Bitcoin tops US$57 000 for first time since 2021
BITCOIN’S price has increased 33 percent since the turn of the year, extending a prolonged rally that has also stoked speculative appetite for smaller tokens like Ether and BNB.
Bitcoin retook the US$57 000 level for the first time since late 2021, supported by investor demand through exchange-traded funds as well as further purchases by MicroStrategy.
The digital asset added as much as 4,4 percent to reach US$57 039 before paring some of the jump to trade at US$56 473 as of yesterday in Singapore.
Bitcoin’s price has increased 33 percent since the turn of the year, extending a prolonged rally that has also stoked speculative appetite for smaller tokens like Ether and BNB.

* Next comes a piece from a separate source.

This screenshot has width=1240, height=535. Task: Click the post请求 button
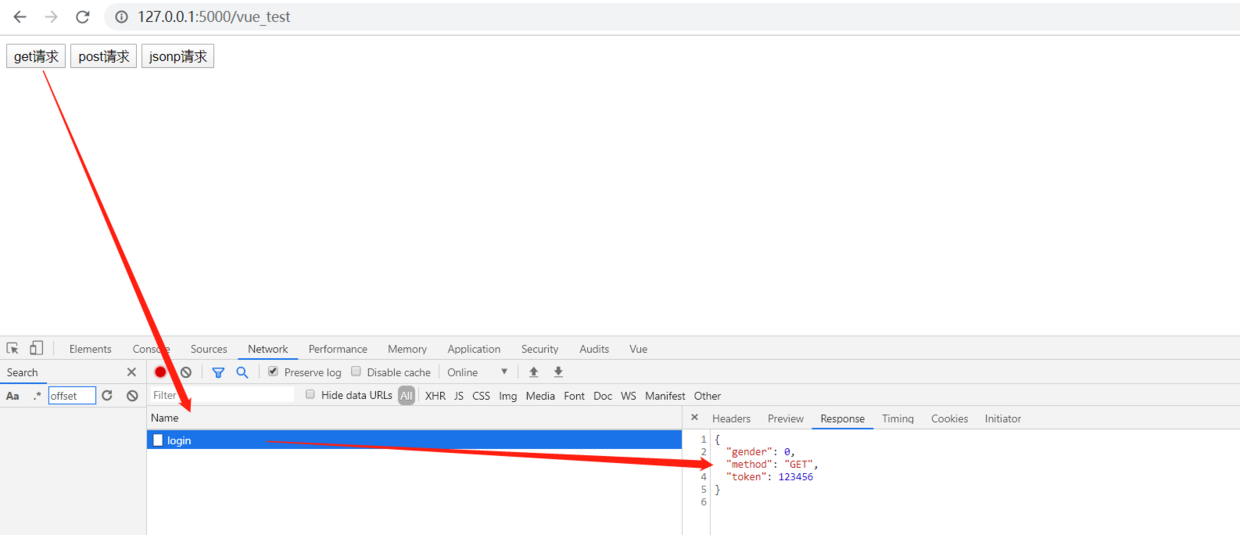[x=104, y=56]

A net US$5,6 billion has poured into a batch of landmark Bitcoin ETFs that began trading in the US on January 11, signaling a widening of demand for the token beyond committed digital-asset enthusiasts.
An upcoming reduction in the token’s supply growth, the halving, is adding to the optimistic sentiment.
MicroStrategy, an enterprise software firm that buys Bitcoin as part of its corporate strategy, said Monday that it had purchased another 3 000 or so tokens this month. The company now owns about US$10 billion in Bitcoin.
“We do not expect a major pullback from Bitcoin given its breakout and positive intermediate-term momentum,” Katie Stockton, founder of Fairlead Strategies, wrote in a note.
The combined value of digital assets now stands at roughly US$2,2 trillion, according to CoinGecko, compared with a low of about US$820 billion during the bear market of 2022 when FTX and other crypto platforms collapsed.